__REQUIRED ACTION__.
Retype each entry exactly.

[Collected data]

_ _ _ _ _

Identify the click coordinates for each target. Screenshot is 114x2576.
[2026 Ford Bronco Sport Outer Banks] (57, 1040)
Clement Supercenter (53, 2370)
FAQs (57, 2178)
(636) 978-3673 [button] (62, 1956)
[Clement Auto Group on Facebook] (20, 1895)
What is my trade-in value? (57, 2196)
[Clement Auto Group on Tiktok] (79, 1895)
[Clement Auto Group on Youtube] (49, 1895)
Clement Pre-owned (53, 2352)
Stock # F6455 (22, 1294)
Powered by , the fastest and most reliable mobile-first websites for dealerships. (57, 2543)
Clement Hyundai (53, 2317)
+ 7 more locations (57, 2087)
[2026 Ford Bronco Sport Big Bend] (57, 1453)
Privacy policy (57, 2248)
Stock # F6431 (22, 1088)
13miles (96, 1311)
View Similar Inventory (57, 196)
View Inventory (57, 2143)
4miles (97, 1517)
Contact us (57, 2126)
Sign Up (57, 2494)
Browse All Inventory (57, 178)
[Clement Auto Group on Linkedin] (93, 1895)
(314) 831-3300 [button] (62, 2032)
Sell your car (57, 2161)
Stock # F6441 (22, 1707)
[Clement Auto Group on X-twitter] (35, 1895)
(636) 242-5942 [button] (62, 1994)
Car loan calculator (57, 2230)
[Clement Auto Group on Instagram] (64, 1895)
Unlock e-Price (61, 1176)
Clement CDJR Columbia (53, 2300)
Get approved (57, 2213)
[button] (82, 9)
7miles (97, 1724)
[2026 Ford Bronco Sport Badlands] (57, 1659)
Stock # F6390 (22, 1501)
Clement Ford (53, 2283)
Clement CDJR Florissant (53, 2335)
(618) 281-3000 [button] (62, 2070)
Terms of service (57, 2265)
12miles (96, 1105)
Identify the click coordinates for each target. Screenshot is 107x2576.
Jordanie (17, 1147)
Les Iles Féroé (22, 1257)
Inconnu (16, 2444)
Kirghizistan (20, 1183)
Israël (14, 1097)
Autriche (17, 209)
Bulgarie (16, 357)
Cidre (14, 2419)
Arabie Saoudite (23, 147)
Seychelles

_ _ _ _ _

__ANSWER TO THE EXERCISE__.
Identify the click coordinates for each target. Screenshot is 114x2576.
[2026 Ford Bronco Sport Outer Banks] (57, 1040)
Clement Supercenter (53, 2370)
FAQs (57, 2178)
(636) 978-3673 [button] (62, 1956)
[Clement Auto Group on Facebook] (20, 1895)
What is my trade-in value? (57, 2196)
[Clement Auto Group on Tiktok] (79, 1895)
[Clement Auto Group on Youtube] (49, 1895)
Clement Pre-owned (53, 2352)
Stock # F6455 (22, 1294)
Powered by , the fastest and most reliable mobile-first websites for dealerships. (57, 2543)
Clement Hyundai (53, 2317)
+ 7 more locations (57, 2087)
[2026 Ford Bronco Sport Big Bend] (57, 1453)
Privacy policy (57, 2248)
Stock # F6431 (22, 1088)
13miles (96, 1311)
View Similar Inventory (57, 196)
View Inventory (57, 2143)
4miles (97, 1517)
Contact us (57, 2126)
Sign Up (57, 2494)
Browse All Inventory (57, 178)
[Clement Auto Group on Linkedin] (93, 1895)
(314) 831-3300 [button] (62, 2032)
Sell your car (57, 2161)
Stock # F6441 (22, 1707)
[Clement Auto Group on X-twitter] (35, 1895)
(636) 242-5942 [button] (62, 1994)
Car loan calculator (57, 2230)
[Clement Auto Group on Instagram] (64, 1895)
Unlock e-Price (61, 1176)
Clement CDJR Columbia (53, 2300)
Get approved (57, 2213)
[button] (82, 9)
7miles (97, 1724)
[2026 Ford Bronco Sport Badlands] (57, 1659)
Stock # F6390 (22, 1501)
Clement Ford (53, 2283)
Clement CDJR Florissant (53, 2335)
(618) 281-3000 [button] (62, 2070)
Terms of service (57, 2265)
12miles (96, 1105)
Identify the click coordinates for each target. Screenshot is 107x2576.
Jordanie (17, 1147)
Les Iles Féroé (22, 1257)
Inconnu (16, 2444)
Kirghizistan (20, 1183)
Israël (14, 1097)
Autriche (17, 209)
Bulgarie (16, 357)
Cidre (14, 2419)
Arabie Saoudite (23, 147)
Seychelles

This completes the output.